Quando minha mãe, 62, disse que acha um "absurdo" o PT lançar de novo o nome de Lula para a Presidência, entendi a profundidade da crise. Nesses quase 20 anos de PT, ela permaneceu fiel, votando na legenda de número 13 sempre, depositando sua esperança nos homens de barba.
Foi com imenso desgosto que ela considerou a possibilidade de não votar em Lula. "Por que não põem Genoino?", perguntou-me, como se eu tivesse a explicação restauradora.
Tive pena dela. Como pode uma pessoa atravessar décadas de política brasileira -de Getúlio Vargas à ditadura de 64, passando por Collor até hoje- e ainda acreditar?
Não dei resposta. Como eu não pertenço a nada e não acredito em ninguém, para mim tanto faz que partidos surjam de um ninho qualquer de larvas e caiam feito moscas abatidas por uma nuvem qualquer de inseticida. Afinal, política, a brasileira em especial, é coisa feita por insetos mesmo, em 99,9% dos casos.
Mas como minha mãe é do povo, da "massa" esmagada hoje pela anti-democracia do liberalismo, acredito que o PT se divorciou da massa que o fermentou e fez crescer.
Pode ter acontecido de o PT ter ficado com a outra face que sempre teve? Quando, no início dos anos 80, eu era levada por amigos politizados da Universidade de São Paulo (USP), onde estudávamos, às passeatas do PT no ABCD paulista, desconfiava das duas faces que compunham o partido.
Uma das faces era minha mãe: pobre demais, nascida nos confins do sertão da Paraíba, e semi-retirante nas levas de esfarrapados que vinham de lá para São Paulo nos anos 60.
A outra face eram meus amigos ricos da USP, filhos de banqueiros e empresários. No fundo eu resistia a acreditar que aqueles filhos de milionários tivessem algum motivo verdadeiro para marchar ao lado de metalúrgicos e sertanejos.
Então pode ter acontecido de o PT -acomodado num trono de esquerda, crente no voto das massas que deixou de mobilizar- ter ficado com a cara dessa antiga militância hoje acomodada como se previa, casada, vivendo da renda que o pai deu, do emprego que o pai arranjou, na casa que o pai comprou. Alguns nem isso, que se mudaram logo para o PSDB.
Não entendo o que, na estrutura partidária do PT, nos governos petistas ou mesmo na conjuntura global, minou as esperanças de minha mãe.

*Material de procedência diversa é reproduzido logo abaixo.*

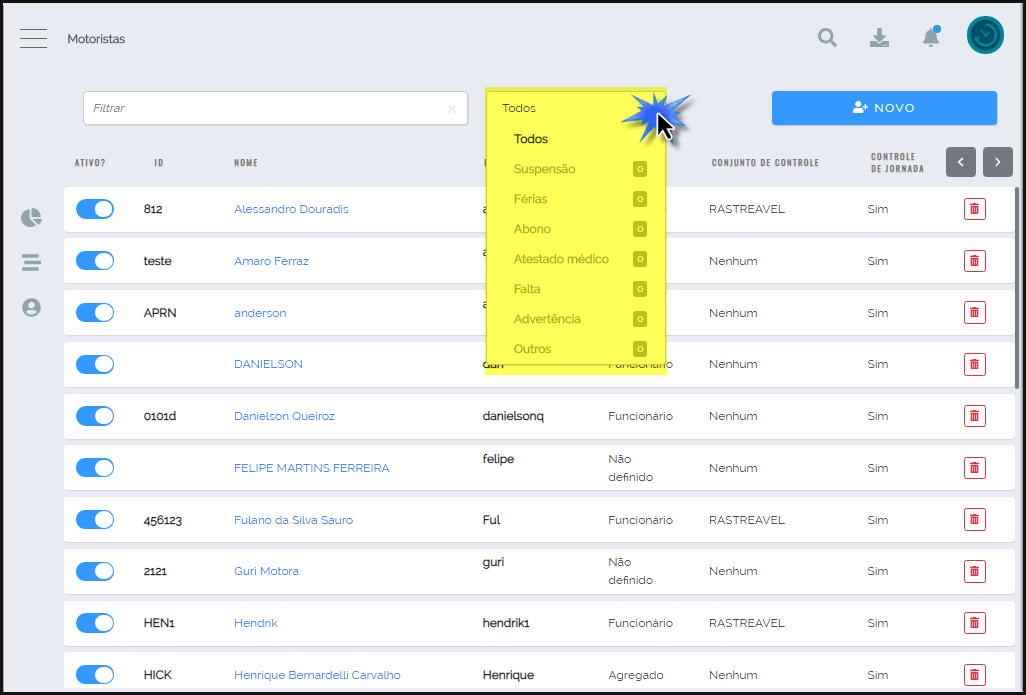Go to the next page arrow
The height and width of the screenshot is (695, 1026).
coord(997,162)
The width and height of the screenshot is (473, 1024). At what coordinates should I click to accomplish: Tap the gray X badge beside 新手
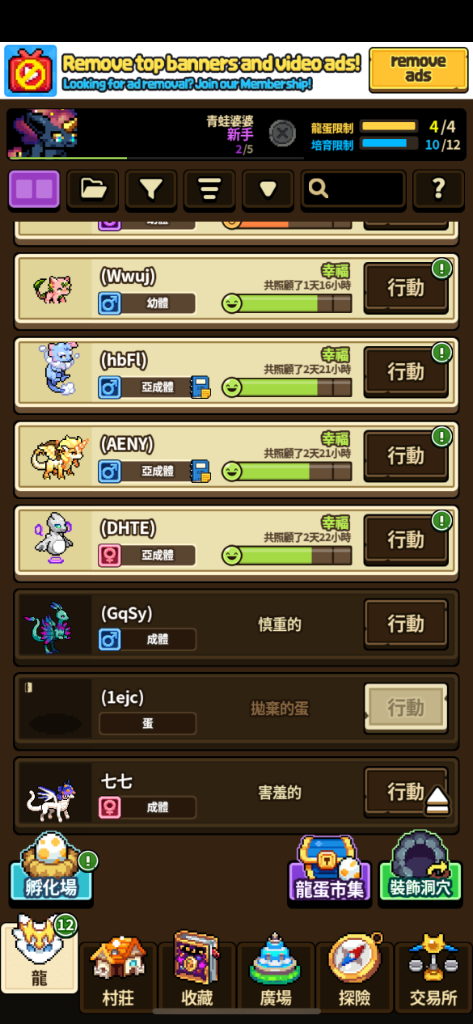(282, 133)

Mas não destruí todas as esperanças dela. Não disse que "a novidade radical" do surgimento de um partido como o PT, que veio para romper com os pactos de elite (em palavras de Emir Sader) estaria talvez acabada, por falta do que pôr no lugar, devorada pela selvageria do liberalismo de desigualdades crescentes, de concentração cada vez maior da riqueza nas mãos de minorias sempre mais poderosas.
Não disse que a derrocada do PT gera uma espécie de regozijo no ar, particularmente da grande imprensa, que sempre ironizou o partido.
Não disse a ela que o PT parece mal das pernas mesmo, eu que achava que o problema era apenas o excesso de barbas.